RECORDS TO USE Start Marker
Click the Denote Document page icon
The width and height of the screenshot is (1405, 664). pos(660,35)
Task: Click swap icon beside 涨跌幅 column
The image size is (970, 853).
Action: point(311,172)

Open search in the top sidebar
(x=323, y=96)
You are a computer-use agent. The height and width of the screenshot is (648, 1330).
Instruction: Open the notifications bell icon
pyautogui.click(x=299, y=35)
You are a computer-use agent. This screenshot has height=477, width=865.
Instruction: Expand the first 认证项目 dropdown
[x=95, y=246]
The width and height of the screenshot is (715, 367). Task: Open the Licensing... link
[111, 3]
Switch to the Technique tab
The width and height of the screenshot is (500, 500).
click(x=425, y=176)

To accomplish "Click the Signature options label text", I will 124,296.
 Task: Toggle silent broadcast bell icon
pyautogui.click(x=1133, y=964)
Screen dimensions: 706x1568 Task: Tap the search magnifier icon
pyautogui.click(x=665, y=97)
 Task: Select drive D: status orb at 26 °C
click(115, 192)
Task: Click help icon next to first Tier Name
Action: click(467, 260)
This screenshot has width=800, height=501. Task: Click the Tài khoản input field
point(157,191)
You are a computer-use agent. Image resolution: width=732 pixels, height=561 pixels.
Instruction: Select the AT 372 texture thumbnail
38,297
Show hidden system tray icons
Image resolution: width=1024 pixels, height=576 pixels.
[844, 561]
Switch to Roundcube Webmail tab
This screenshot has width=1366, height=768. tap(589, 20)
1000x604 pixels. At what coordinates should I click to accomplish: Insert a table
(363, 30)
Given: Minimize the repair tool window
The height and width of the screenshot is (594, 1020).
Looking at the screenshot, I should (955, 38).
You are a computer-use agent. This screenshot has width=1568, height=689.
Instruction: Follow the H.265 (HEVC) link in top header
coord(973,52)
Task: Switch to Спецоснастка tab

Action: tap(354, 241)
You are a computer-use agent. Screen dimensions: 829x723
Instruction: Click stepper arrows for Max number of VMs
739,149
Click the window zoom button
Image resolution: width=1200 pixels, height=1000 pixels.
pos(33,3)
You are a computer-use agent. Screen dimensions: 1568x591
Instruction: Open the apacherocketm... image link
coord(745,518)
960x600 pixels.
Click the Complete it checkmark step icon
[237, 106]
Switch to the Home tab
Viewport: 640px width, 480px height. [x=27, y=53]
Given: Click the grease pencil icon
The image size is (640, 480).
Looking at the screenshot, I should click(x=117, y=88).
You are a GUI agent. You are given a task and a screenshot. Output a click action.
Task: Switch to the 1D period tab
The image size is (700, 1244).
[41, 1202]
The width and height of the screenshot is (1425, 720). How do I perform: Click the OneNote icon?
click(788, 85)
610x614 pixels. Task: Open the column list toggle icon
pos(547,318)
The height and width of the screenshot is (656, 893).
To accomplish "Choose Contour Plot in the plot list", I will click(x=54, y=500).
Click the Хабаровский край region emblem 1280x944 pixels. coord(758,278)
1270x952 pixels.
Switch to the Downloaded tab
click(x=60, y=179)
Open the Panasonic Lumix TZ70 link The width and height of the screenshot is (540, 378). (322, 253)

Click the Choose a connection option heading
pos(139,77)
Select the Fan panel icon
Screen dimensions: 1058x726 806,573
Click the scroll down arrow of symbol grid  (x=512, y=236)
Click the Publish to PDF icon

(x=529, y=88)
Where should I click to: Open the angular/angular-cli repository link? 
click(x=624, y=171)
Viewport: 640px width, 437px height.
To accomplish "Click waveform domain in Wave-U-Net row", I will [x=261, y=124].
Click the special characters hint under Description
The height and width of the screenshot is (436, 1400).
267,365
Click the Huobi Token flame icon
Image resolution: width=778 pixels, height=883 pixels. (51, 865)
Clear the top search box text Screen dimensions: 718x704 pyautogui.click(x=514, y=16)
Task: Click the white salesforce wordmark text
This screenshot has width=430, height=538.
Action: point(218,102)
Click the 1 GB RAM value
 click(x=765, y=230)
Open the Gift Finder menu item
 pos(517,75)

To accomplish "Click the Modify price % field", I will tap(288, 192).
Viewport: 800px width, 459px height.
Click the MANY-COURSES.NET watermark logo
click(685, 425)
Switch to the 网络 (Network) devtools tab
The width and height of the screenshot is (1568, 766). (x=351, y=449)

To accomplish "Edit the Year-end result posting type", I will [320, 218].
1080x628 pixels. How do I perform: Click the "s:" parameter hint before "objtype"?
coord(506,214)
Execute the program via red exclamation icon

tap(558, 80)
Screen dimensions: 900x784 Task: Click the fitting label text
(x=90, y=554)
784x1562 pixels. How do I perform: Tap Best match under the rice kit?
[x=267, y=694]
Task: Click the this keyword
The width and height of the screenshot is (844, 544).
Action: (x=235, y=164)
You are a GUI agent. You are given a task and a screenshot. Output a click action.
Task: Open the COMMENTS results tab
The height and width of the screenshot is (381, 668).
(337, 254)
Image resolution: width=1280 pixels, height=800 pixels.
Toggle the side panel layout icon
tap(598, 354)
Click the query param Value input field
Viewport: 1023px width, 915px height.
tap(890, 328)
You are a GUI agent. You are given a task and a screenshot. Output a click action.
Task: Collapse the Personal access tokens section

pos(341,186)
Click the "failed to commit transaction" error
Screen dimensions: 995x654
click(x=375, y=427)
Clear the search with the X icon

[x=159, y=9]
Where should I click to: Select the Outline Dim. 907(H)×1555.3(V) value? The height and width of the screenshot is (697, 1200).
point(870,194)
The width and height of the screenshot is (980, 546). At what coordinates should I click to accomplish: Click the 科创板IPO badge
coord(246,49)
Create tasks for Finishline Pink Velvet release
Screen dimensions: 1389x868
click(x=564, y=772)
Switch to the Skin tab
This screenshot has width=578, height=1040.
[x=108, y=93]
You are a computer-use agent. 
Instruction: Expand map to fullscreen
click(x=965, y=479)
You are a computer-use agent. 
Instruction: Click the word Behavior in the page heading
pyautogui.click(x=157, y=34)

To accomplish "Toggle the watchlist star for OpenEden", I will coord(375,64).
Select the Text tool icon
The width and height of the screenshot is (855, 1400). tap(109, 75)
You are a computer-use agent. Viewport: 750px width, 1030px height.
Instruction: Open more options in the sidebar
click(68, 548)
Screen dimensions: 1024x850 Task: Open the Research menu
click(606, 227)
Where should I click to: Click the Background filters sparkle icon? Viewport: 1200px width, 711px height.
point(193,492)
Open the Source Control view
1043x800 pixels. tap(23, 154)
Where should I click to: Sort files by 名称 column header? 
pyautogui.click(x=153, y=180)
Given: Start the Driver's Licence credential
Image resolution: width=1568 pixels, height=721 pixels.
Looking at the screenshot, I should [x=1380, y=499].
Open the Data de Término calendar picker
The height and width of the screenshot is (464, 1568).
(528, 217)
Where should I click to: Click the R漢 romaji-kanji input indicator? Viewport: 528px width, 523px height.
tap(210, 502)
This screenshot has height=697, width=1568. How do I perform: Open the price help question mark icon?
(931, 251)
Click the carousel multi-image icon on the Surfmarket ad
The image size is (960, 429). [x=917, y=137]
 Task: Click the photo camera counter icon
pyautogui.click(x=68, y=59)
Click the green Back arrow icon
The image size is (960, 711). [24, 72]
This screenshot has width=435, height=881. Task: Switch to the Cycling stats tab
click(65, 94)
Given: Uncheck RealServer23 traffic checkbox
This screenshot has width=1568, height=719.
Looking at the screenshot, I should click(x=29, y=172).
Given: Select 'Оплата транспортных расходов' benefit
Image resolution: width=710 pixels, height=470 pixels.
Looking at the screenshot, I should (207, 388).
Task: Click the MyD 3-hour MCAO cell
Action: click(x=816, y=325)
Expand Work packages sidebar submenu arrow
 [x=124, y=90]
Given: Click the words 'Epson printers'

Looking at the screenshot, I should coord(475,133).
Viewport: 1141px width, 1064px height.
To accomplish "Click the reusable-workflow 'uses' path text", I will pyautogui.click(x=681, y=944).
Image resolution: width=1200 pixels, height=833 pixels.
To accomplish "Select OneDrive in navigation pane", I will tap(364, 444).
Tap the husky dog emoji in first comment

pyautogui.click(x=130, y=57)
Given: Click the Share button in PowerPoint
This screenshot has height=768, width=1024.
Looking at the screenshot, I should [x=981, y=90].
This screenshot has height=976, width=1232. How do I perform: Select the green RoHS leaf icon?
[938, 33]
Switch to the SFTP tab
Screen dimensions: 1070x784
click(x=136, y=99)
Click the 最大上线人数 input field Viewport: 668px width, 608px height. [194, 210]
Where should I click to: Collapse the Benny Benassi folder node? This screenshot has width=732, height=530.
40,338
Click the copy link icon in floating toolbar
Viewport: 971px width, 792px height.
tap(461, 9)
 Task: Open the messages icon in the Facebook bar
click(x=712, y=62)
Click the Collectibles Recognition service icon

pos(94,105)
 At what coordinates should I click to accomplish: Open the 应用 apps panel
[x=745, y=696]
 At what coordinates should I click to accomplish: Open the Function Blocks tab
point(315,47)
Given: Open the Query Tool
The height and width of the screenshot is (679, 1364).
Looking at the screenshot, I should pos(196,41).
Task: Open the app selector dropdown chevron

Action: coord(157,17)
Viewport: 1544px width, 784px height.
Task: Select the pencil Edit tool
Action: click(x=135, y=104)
RECORDS TO USE End Marker
• [TASK ITEM]
Beginning with the first line above, could you copy every line exactly, up to and including the one with "has width=1568, height=689."?

• [REPLY]
Click the Denote Document page icon
The width and height of the screenshot is (1405, 664). pos(660,35)
Task: Click swap icon beside 涨跌幅 column
The image size is (970, 853).
Action: point(311,172)

Open search in the top sidebar
(x=323, y=96)
You are a computer-use agent. The height and width of the screenshot is (648, 1330).
Instruction: Open the notifications bell icon
pyautogui.click(x=299, y=35)
You are a computer-use agent. This screenshot has height=477, width=865.
Instruction: Expand the first 认证项目 dropdown
[x=95, y=246]
The width and height of the screenshot is (715, 367). Task: Open the Licensing... link
[111, 3]
Switch to the Technique tab
The width and height of the screenshot is (500, 500).
click(x=425, y=176)

To accomplish "Click the Signature options label text", I will 124,296.
 Task: Toggle silent broadcast bell icon
pyautogui.click(x=1133, y=964)
Screen dimensions: 706x1568 Task: Tap the search magnifier icon
pyautogui.click(x=665, y=97)
 Task: Select drive D: status orb at 26 °C
click(115, 192)
Task: Click help icon next to first Tier Name
Action: click(467, 260)
This screenshot has width=800, height=501. Task: Click the Tài khoản input field
point(157,191)
You are a computer-use agent. Image resolution: width=732 pixels, height=561 pixels.
Instruction: Select the AT 372 texture thumbnail
38,297
Show hidden system tray icons
Image resolution: width=1024 pixels, height=576 pixels.
[844, 561]
Switch to Roundcube Webmail tab
This screenshot has width=1366, height=768. tap(589, 20)
1000x604 pixels. At what coordinates should I click to accomplish: Insert a table
(363, 30)
Given: Minimize the repair tool window
The height and width of the screenshot is (594, 1020).
Looking at the screenshot, I should (955, 38).
You are a computer-use agent. This screenshot has width=1568, height=689.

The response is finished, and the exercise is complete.